3.- ¿Pero eso es arte? En
parte, lo que hace posible un arte basado en la comunidad, al menos del tipo
ejemplificado por We Got It!, son
ciertas teorías que realmente no fueron articuladas antes de principios de los
setenta, o a finales de los sesenta como muy temprano, aunque se argumente que
la base en que se apoyan dichas teorías fue puesta hacia 1915, cuando Marcel
Duchamp presentó sus primeros ready-mades.
La manifestación más radical de las teorías legitimadoras podría ser la de Joseph
Beuys, quien creía que no sólo cualquier cosa podía ser una obra de arte, sino
que, más radicalmente, cualquiera era un artista (lo que, por supuesto, es
diferente de la idea de que cualquiera pueda ser un artista). Ambas están
conectadas. Si el arte es estrechamente entendido en términos de pintura y
escultura, se podría decir, entonces, que la última tesis significa que
cualquiera es un pintor o un escultor, lo cual es visiblemente tan falso como
que cualquiera es un músico o un matemático. No hay duda de que cualquiera
puede hasta cierto punto aprender a dibujar o modelar, aunque habitualmente
hasta muy cerca del punto en el cual la escultura o la pintura comienzan a ser
arte. En mi opinión esto significa que en la legitimación de Beuys no hay
espacio para esas gradaciones individuales. Es arte si es arte, de otra manera
no es arte. Debe haber criterios especiales por medio de los cuales podamos
distinguir We Got It! De otras
golosinas, pero no se trata de los criterios con los cuales las golosinas se clasifican
en mejores o peores —por sabor, tamaño, valor nutritivo u otros—. We Got It! puede tener alguna de las
cualidades de las golosinas y seguir siendo arte aunque ellas sean sólo golosinas. Una golosina que sea una obra de arte no
necesita ser una golosina especialmente buena. Sólo debe ser producida con la
intención de ser arte. Uno puede incluso comérsela pues su propiedad de ser
comestible es coherente con sus atributos como obra de arte. Y es digno
observar que la primera de una serie de Beuys de lo que se llamaron «múltiples»

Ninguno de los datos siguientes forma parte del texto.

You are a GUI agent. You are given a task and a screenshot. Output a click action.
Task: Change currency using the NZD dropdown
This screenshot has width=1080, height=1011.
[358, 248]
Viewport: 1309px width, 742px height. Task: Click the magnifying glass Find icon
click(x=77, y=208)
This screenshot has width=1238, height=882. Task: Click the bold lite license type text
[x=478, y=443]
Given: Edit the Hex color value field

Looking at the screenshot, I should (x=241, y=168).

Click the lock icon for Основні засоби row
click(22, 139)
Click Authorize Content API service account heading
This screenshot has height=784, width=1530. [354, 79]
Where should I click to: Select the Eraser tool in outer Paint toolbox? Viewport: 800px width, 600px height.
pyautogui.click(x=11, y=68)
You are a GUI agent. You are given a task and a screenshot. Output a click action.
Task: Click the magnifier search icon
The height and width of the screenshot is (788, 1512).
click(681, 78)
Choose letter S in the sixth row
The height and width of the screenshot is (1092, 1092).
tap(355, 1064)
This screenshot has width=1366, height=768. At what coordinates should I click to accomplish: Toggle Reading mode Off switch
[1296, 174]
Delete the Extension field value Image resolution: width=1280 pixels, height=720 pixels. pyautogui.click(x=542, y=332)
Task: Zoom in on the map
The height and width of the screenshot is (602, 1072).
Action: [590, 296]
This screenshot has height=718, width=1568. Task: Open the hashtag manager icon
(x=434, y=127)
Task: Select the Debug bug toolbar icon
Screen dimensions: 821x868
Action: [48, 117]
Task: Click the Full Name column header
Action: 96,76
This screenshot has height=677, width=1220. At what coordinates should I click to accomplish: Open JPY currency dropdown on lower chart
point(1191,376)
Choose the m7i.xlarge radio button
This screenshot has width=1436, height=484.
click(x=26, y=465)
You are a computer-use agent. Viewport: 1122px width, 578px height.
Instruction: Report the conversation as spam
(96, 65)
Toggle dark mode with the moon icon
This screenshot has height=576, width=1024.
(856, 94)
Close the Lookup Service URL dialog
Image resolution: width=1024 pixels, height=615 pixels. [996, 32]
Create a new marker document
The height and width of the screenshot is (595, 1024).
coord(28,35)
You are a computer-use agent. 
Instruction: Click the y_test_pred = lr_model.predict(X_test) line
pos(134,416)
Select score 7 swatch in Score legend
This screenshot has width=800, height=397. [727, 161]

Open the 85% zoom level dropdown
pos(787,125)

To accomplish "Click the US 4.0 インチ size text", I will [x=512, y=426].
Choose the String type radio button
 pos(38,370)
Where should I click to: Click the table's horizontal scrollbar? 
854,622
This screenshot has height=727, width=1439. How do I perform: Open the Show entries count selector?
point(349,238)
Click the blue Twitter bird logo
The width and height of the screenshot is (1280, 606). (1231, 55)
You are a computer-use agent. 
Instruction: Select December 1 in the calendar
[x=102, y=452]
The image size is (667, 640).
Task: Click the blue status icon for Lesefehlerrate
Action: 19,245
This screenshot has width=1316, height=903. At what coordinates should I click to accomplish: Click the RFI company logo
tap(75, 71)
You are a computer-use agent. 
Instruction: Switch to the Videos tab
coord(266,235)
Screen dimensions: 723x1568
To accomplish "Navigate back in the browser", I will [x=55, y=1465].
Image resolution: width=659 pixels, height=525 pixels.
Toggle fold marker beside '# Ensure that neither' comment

consiste en una tableta de chocolate montada en un trozo de papel. Valdría la
pena señalar las diferencias entre esta obra y We Got It! —y entre ambas y el inmenso bloque de chocolate que la
joven artista conceptual Janine Antoni incorporó a su obra Gnaw, de 1993—. Se puede establecer la diferencia entre la
subsistencia, el picoteo y la glotonería, y de aquí entre las condiciones
nutricionales de un soldado, un goloso y un bulímico. Mientras tanto, con
cierto uso irónico del sentido de la “calidad”, alguien nos podría advertir que
los chocolates de Beuys tienen una “calidad especialmente alta” resultado de la
pericia y del dinamismo del mercado secundario. Esto podría significar, entre
otras cosas, que sus esquinas son agudas y sus bordes nítidos. Se podría pensar
que esto no tiene nada que ver con el espíritu de lo múltiple como arte. Y
sería semejante a pagar un alto precio por la pala de nieve de Duchamp
basándose en que “ya no se hacen palas como ésa” —por ejemplo, por su manufactura
y la dureza de su metal—. No hay mucho que hacer con el orden de significado
del arte cuando las propias obras están hechas de chocolate.»